Saratov nodded. "Very well." He issued a stream of guttural orders into his wrist link. He spoke quickly and sprinkled his speech with so much technical jargon that Garland realized it was almost a foreign language.
Saratov finished the order and looked up as if to take the Captain's measure. "And now, here is something you may want to see, Captain."
Garland walked over to Saratov's station.
"Ensign Khosa has scanned back through the ship's records to decompress the D7 footage captured by the ship's exterior cameras. We began scanning the video matrix for the time just before the hull damage occurred...just before two of the cameras went offline, in fact. Observe."
On Saratov's touchscreen a grid of tiny high-resolution images appeared...records from an array of cameras placed inside and outside the ship, recording and storing compressed images once a second for the entire length of the journey. Saratov tapped one of the squares in the grid and the image inside ballooned out into a larger size. Garland watched.
The camera showed the exterior of the ship, smooth metal arcing away in a man-made horizon. A data readout gave the ship's speed...3,359 kilometers per second, a phenomenally high velocity.
"We all knew the risk," murmured Saratov as if to answer Garland's developing thoughts. "A miniscule particle at this speed would hit the ship like a nuclear warhead."
A few moments passed, and then...
One of the cameras automatically swiveled and zoomed, tracking a foreign body in its range. Garland leaned forward, his breathing quickening...the magnification on the camera quickly increased by orders of magnitude, and still there seemed to be nothing, or perhaps now a speck, a tiny fragment of space-born minerals tumbling through the infinite darkness...
Garland lifted one hand involuntarily...there, a flash of darkness filling the camera, which suddenly jumped and went to static. Saratov quickly tapped up another camera and Garland watched as the side of his ship disintegrated, metal warping and tearing as if burned by a thousand invisible flames.

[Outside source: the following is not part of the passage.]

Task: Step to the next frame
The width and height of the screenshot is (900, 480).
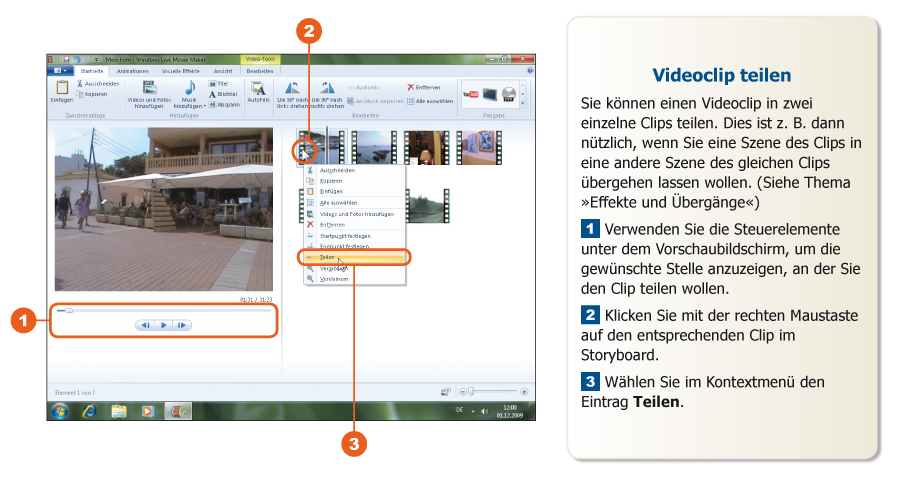Action: (x=182, y=325)
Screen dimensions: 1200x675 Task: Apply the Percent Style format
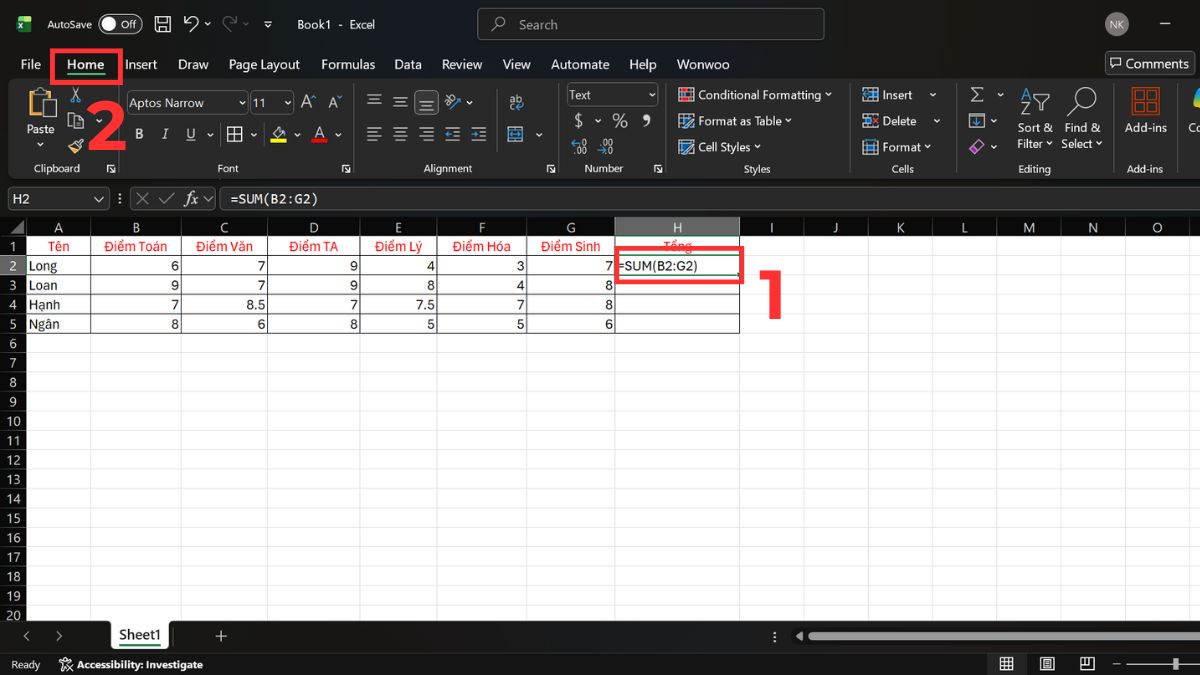pyautogui.click(x=619, y=120)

He strained to hear the explosions, the tearing of metal and the alarm sirens. He imagined the chaos in the ship, cryocells shattering, lives spilling onto cold metal floors, but of course he heard nothing. His throat closed as the magnitude of the event reached him...his crew, his ship, the lives he shepherded, torn away while he slept helplessly.
Garland looked over to Saratov, who watched the screens with a dark fascination, the mathematics of destruction blooming in his head. Garland spoke.
"I trust that proved useful."
"We are using it to calculate the areas of greatest damage to the ship. It was a piece of space debris, purely a random occurrence."
"Transfer the video to the primary logs and mark it...wait." Garland leaned over and pointed at a camera view in the lower left corner of the grid. "What's that?" He tapped the image to expand it as Saratov looked on.
Down one hallway somewhere in the depths of the ship, figures moved, staggering and trying to right themselves as they tumbled from the shock of the impact. Dark figures, keeping to the shadows even as they signaled each other urgently.
Garland watched as one of the figures finally righted itself and moved quickly on, vanishing into the shadows. Followed by another.
And another.
And another.
Then, abruptly, that camera went out, leaving only static in its wake.
"I knew it," whispered Garland, as he watched the gray static dance on the viewscreen.
Log Entry Received,
Pravin Lal, Chief of Surgery.
I am currently assisting Saratov's personnel in scanning back through the visual records made since our journey began. Although they probably won't tell us much, they hold a fascination for me...they are our history, and show the passage of time even as we remained unconscious. The prologue to our next chapter, so to speak.
Mostly they show blackness, cold and empty. Endless amounts of it.
Saratov's people are awake and seem to have survived the sleep well. I have issued them stimulants to help them work. We will need every advantage in the coming days.